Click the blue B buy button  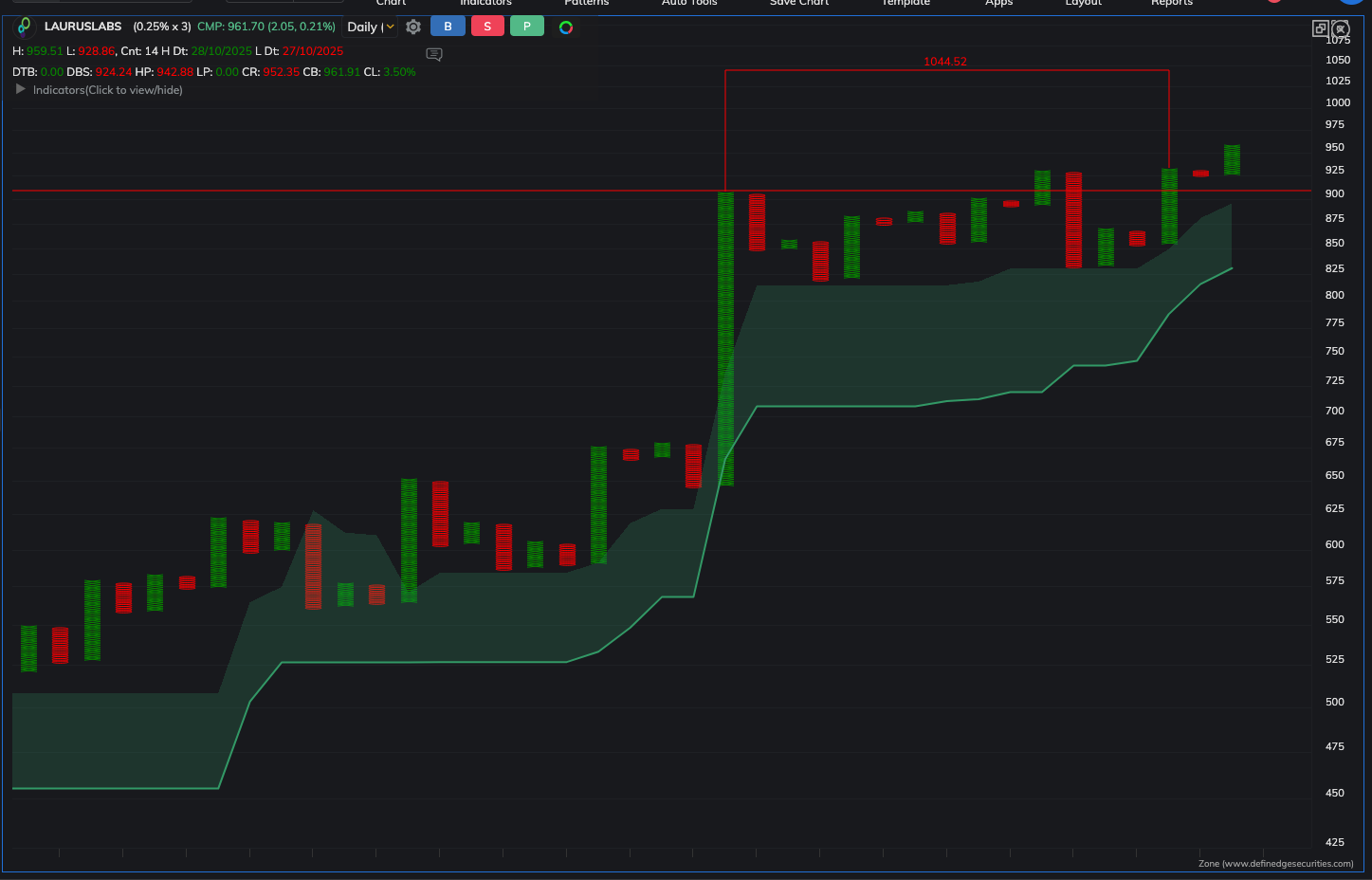click(x=448, y=27)
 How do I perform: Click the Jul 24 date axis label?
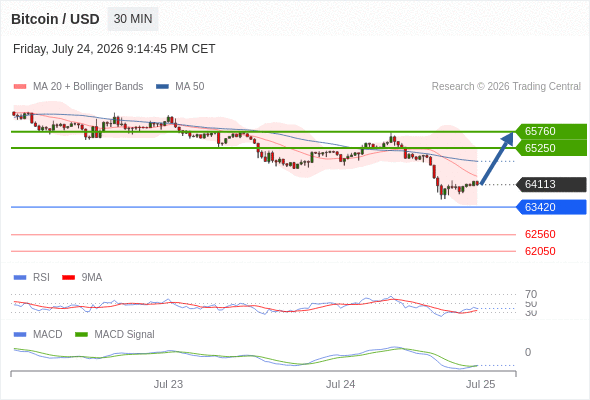[341, 384]
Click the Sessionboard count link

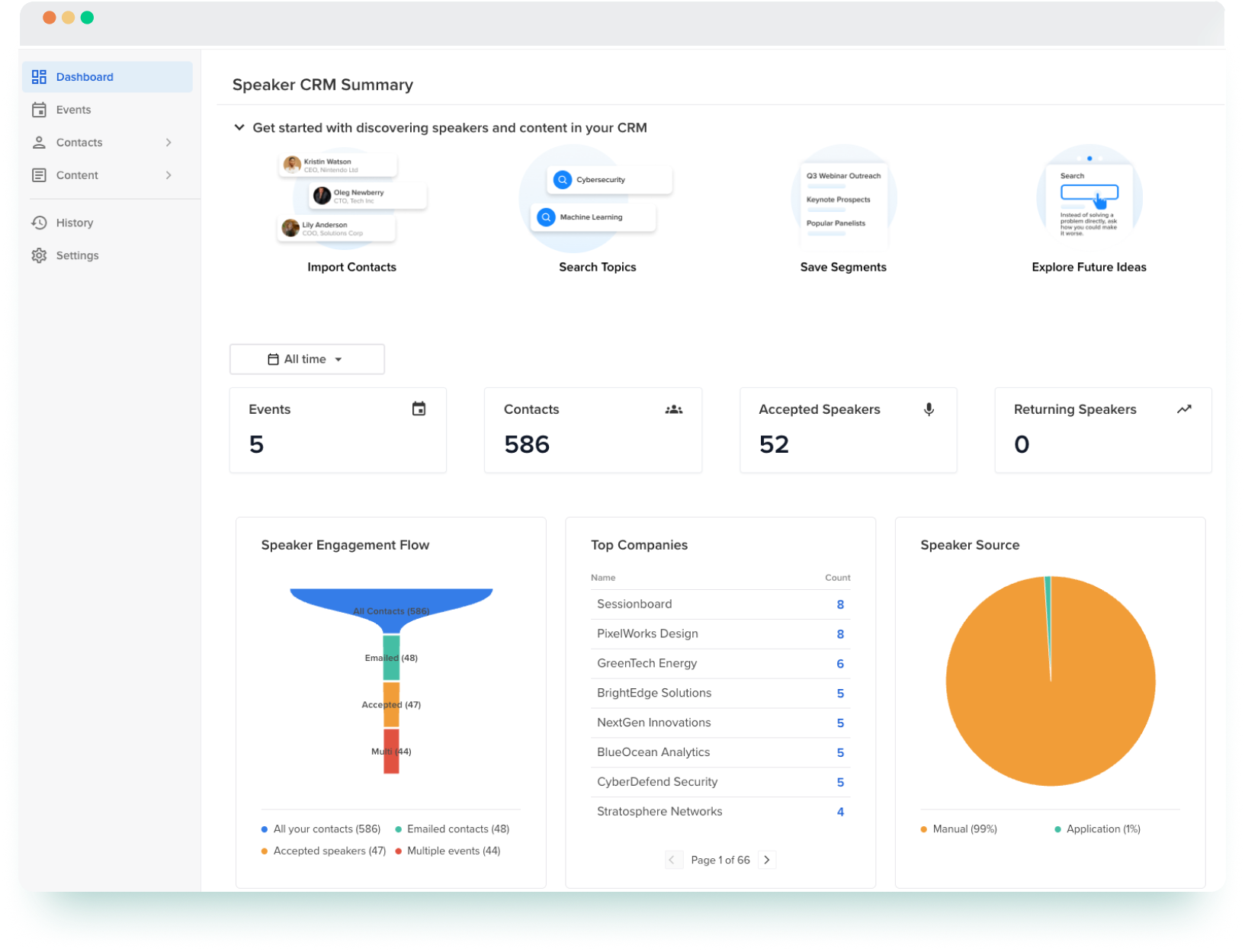839,604
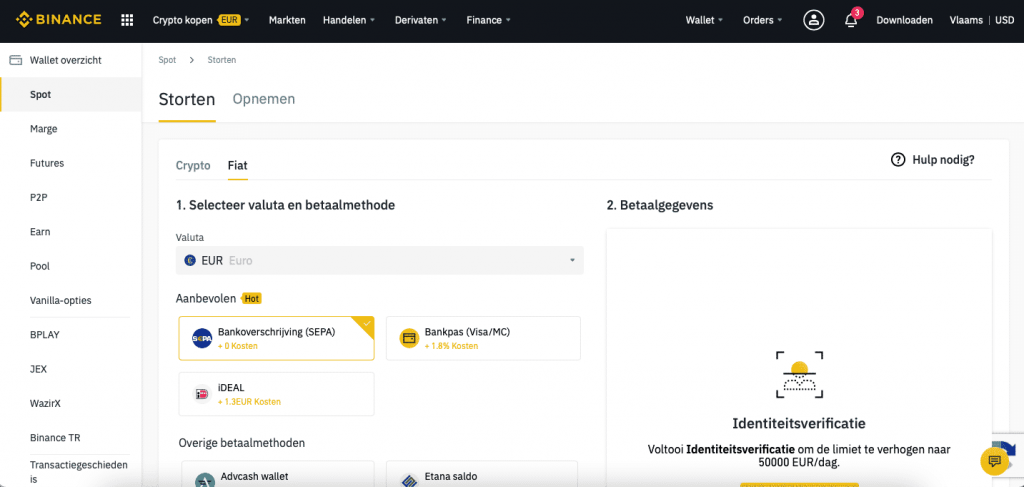Screen dimensions: 1024x487
Task: Open the notifications bell icon
Action: pyautogui.click(x=850, y=20)
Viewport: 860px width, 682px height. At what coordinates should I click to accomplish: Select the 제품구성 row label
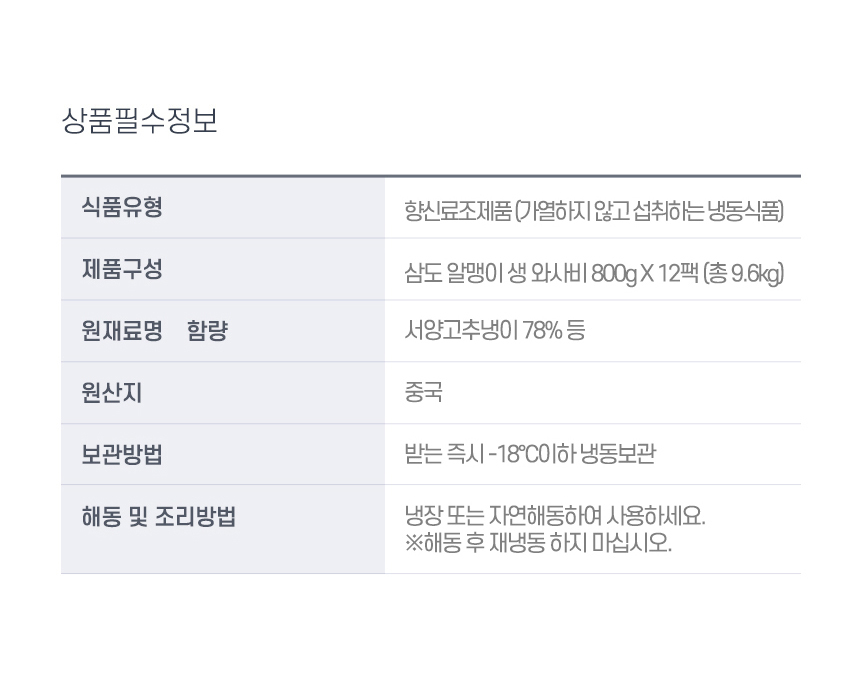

:::

Exercise prompt ▸ Copy out the entries above word for word, starting at the line that contains "Click the Sessionboard count link" and ending at the last line of the entries, leaving out the pictures.

Finished exercise ▸
Click the Sessionboard count link

839,604
Screen dimensions: 1024x487
Task: Open the notifications bell icon
Action: pyautogui.click(x=850, y=20)
Viewport: 860px width, 682px height. At what coordinates should I click to accomplish: Select the 제품구성 row label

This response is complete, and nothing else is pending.